Make it a requirement for all devices, and available to all users. Give parents the *option* to 'lock down' or 'age restrict' a device.
The government should otherwise steer away from their likely dystopian solution.
SuperMoosie@mastodon.au 1 day ago
@TimePencil @Zagorath
The esafety report shows parents prefer to talk to their kids and set boundaries rather than set up technology solutions such as parents
controls. They are not using the ones already available.
Their age verification solutions being flogged to the government are not accurate. Particularly when everyone will need to use it, not just the underage.
Why would you want to restrict information about Emergencies, health services, support, government information, sporting clubs, mental health, volunteer groups from kids? The will effect their creativity, connections with families and friends around the globe. Why would you take online friends and connections away from those being physically bullied at school?
The whole thing is stupid.
SuperMoosie@mastodon.au 1 day ago
@TimePencil @Zagorath
Also the testing they subjected the age verification system was in ideal conditions. Perfect lighting, no one trying to trick or grt around it. Yet it still flagged kids under 16 as 35 years old. Put it in the real world with less than perfect lighting, photos not focused etc and it will let a heap of people in that shouldn't and lock lots of people out that should be let in.
This from the Australian government that has a history of stuffing up IT, such as the census debacle.

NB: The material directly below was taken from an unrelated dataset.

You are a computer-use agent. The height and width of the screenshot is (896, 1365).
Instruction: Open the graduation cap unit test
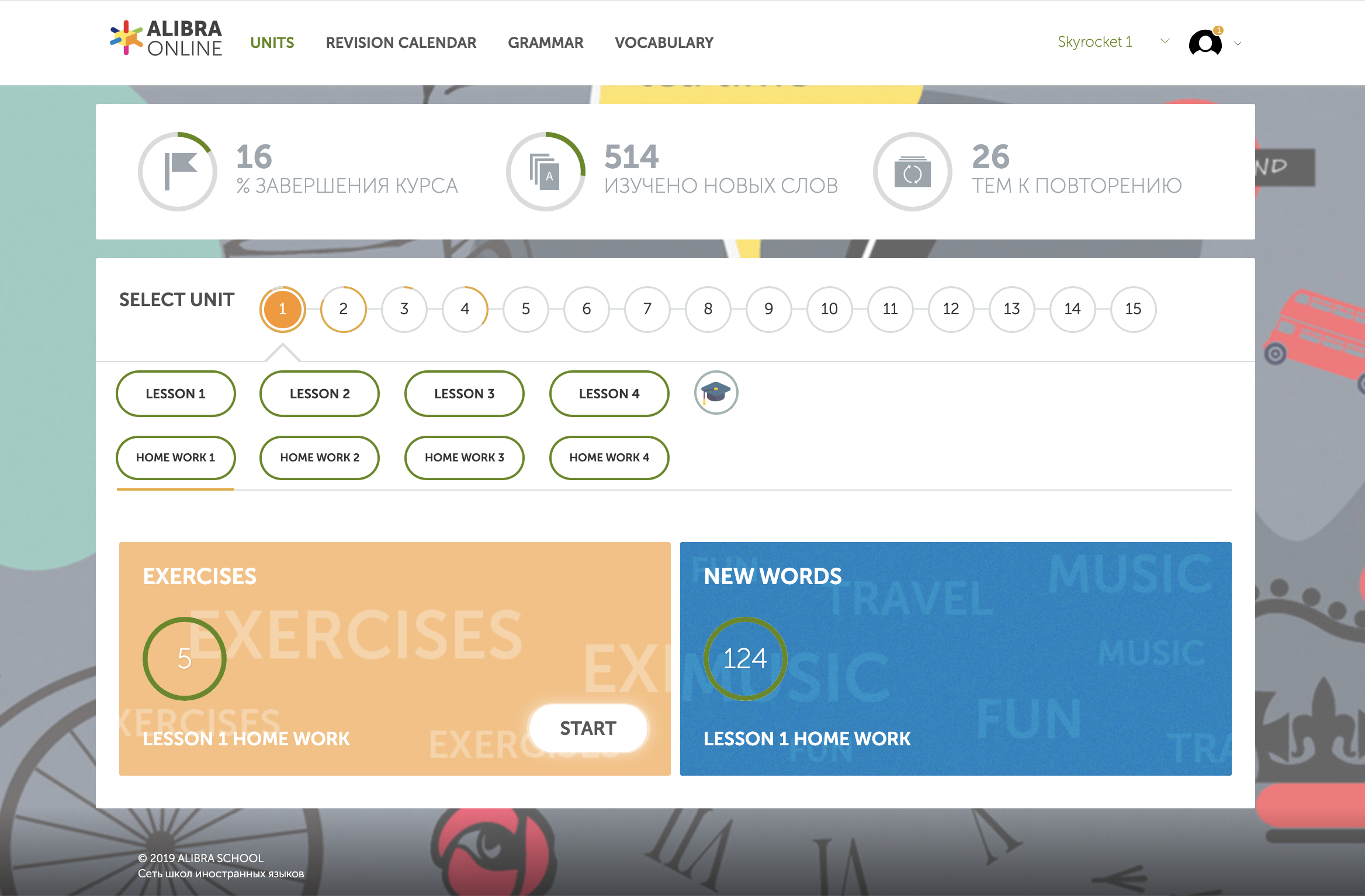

Zagorath@aussie.zone 1 day ago
I don’t think you’ll find anyone in the fediverse willing to defend face-based age-verification systems. It’s a complete farce to pretend it’s ever going to be viable, even if you completely ignore all the obvious privacy issues and how easily-bypassed it is. People’s faces just have far too weak a correlation with their age to get the kind of bright line result a law like this needs.
Uploading ID is a better option. Still bad because it kills all anonymity/pseudonimity and introduces enormous privacy risks. And is still not difficult to bypass. But if options for age verification were political parties, this would be the LNP, to facial-aging-AI’s One Nation.

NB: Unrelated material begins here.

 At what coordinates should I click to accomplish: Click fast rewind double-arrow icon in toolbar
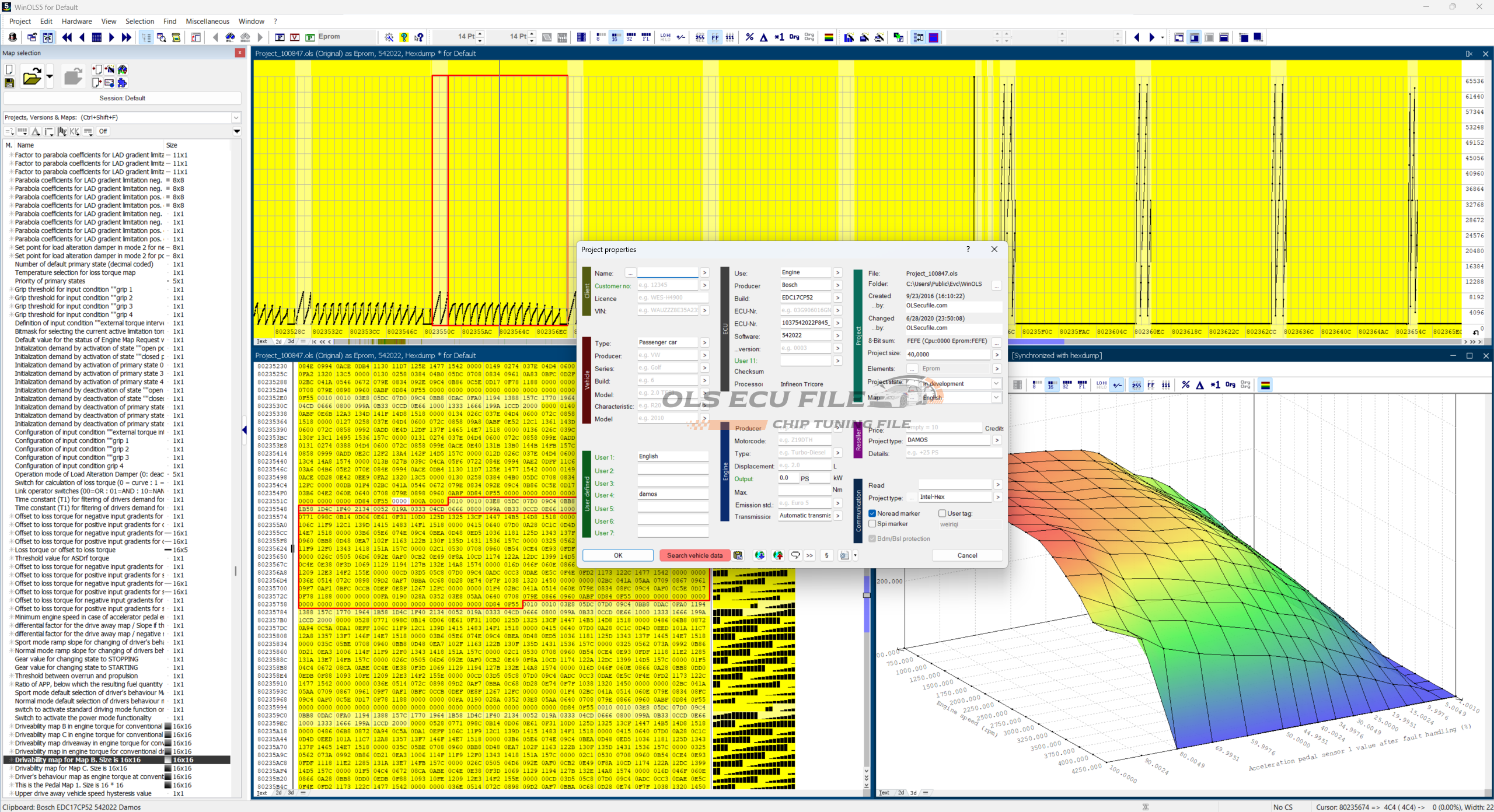(67, 37)
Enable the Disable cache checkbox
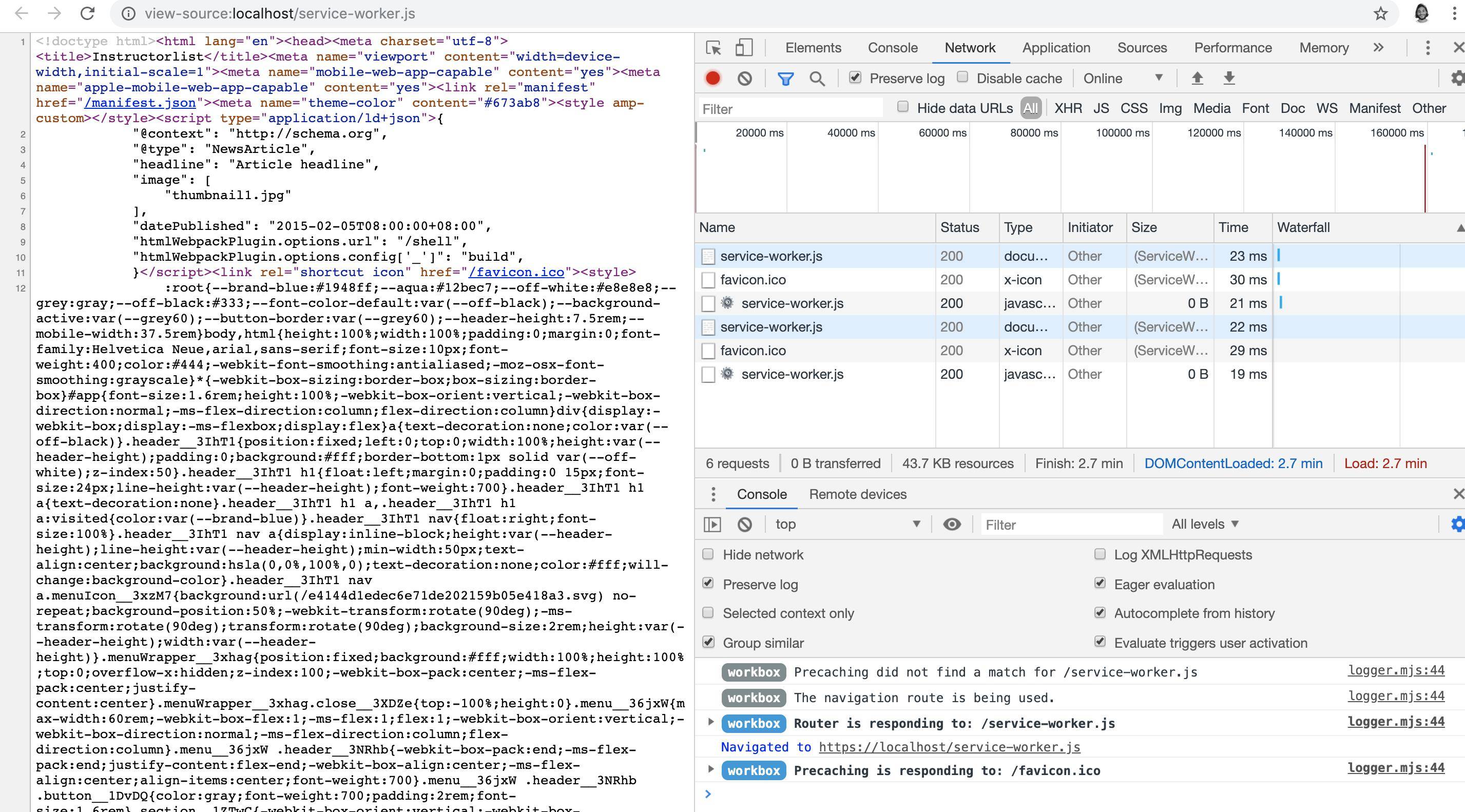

TimePencil@infosec.exchange 1 day ago
@SuperMoosie
Look, here's the bottom line(s):
1.
'Age verification' systems - where a person's ID is submitted - will not work.

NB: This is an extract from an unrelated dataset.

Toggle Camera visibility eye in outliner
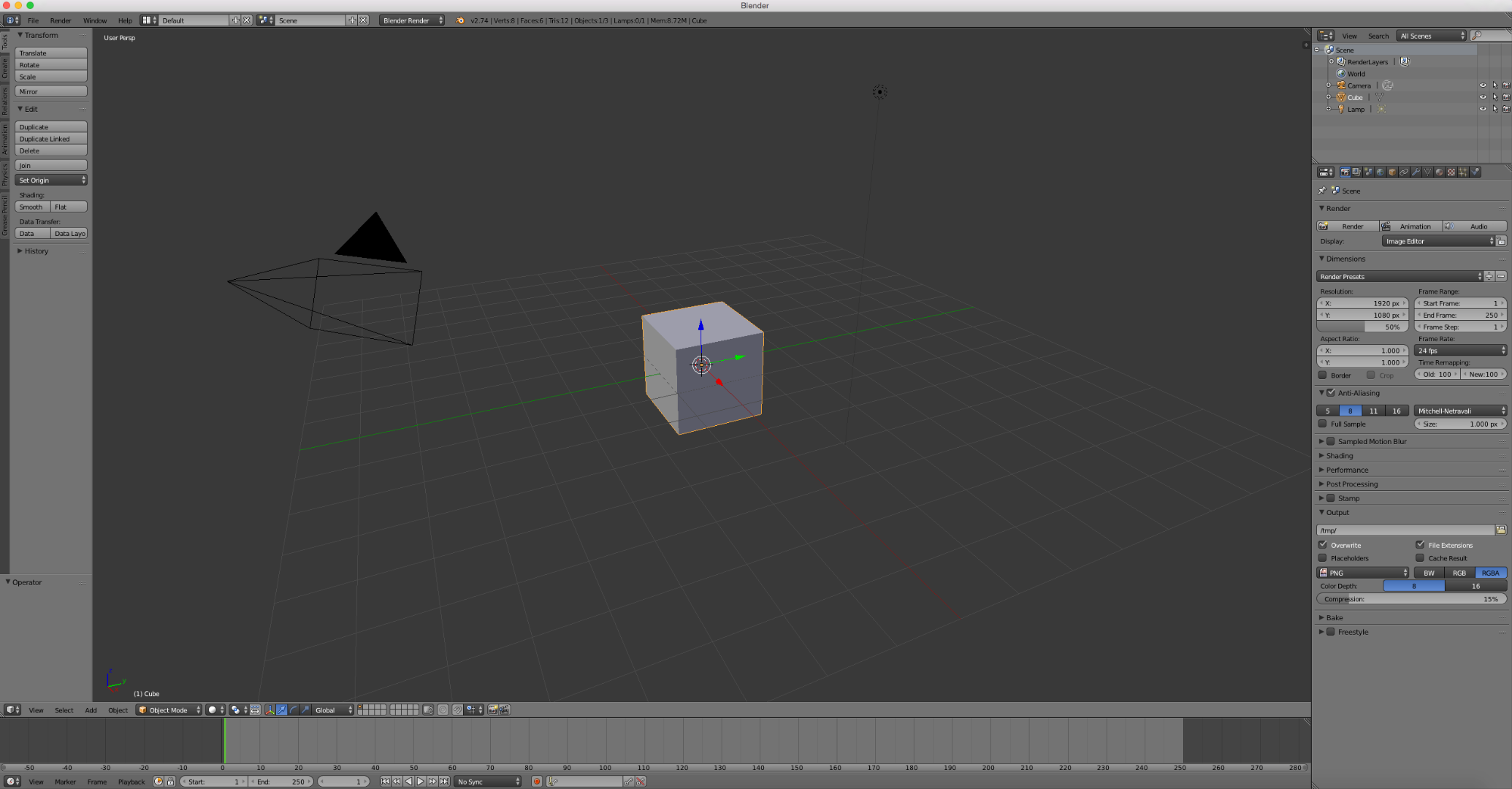The width and height of the screenshot is (1512, 789). [1484, 85]
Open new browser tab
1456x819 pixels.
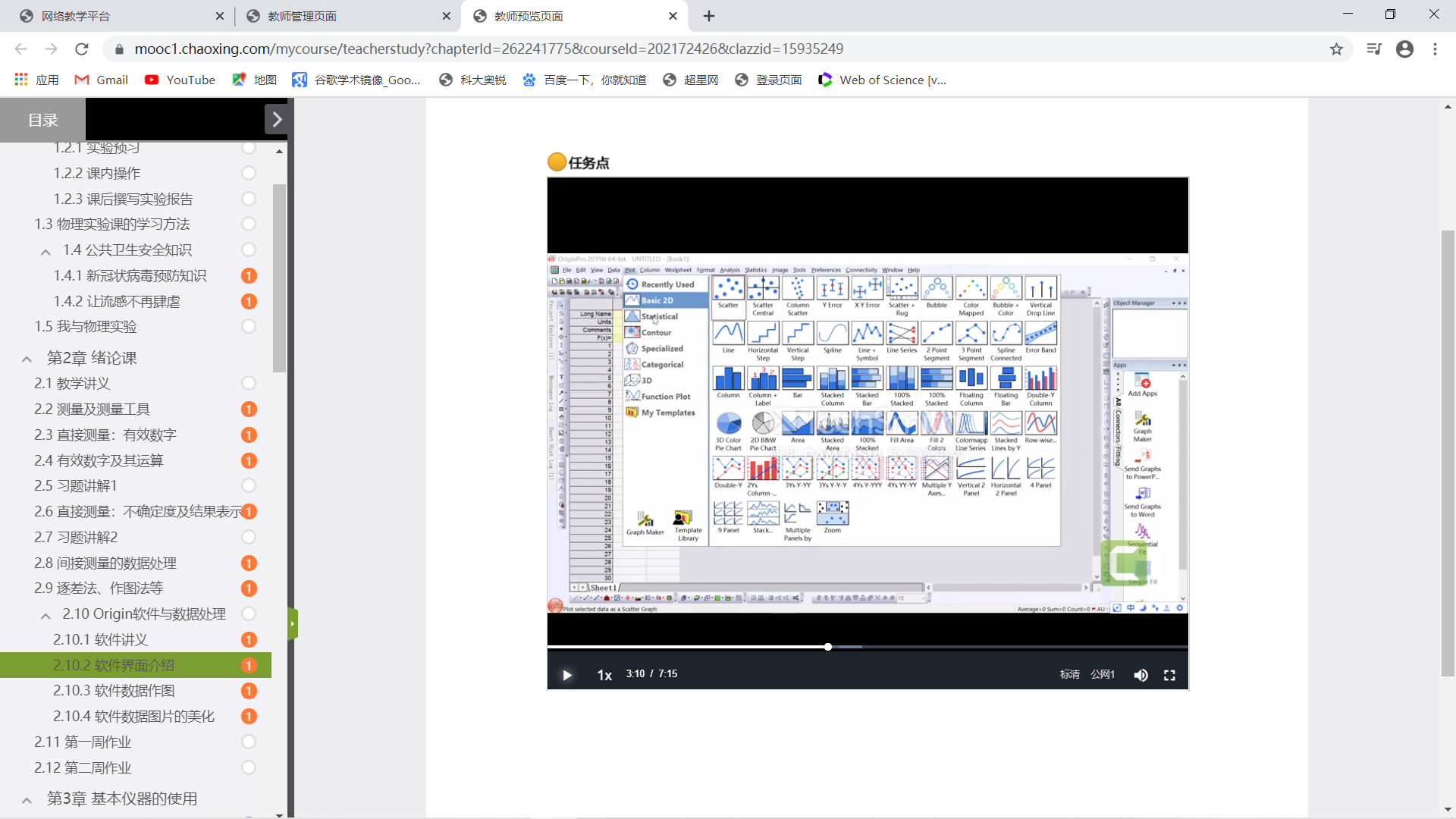(x=709, y=16)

Kids will find a way around them.
ID verification systems are a privacy nightmare and something only a dictatorship would implement.
2.
Device/OS/platform 'age restriction' features are workable, but Labor is too incompetent to liaise with the EU to implement them.
3.
It is for parents to supervise and control their kids' devices, NOT for everyone else to have to provide ID just to access social media.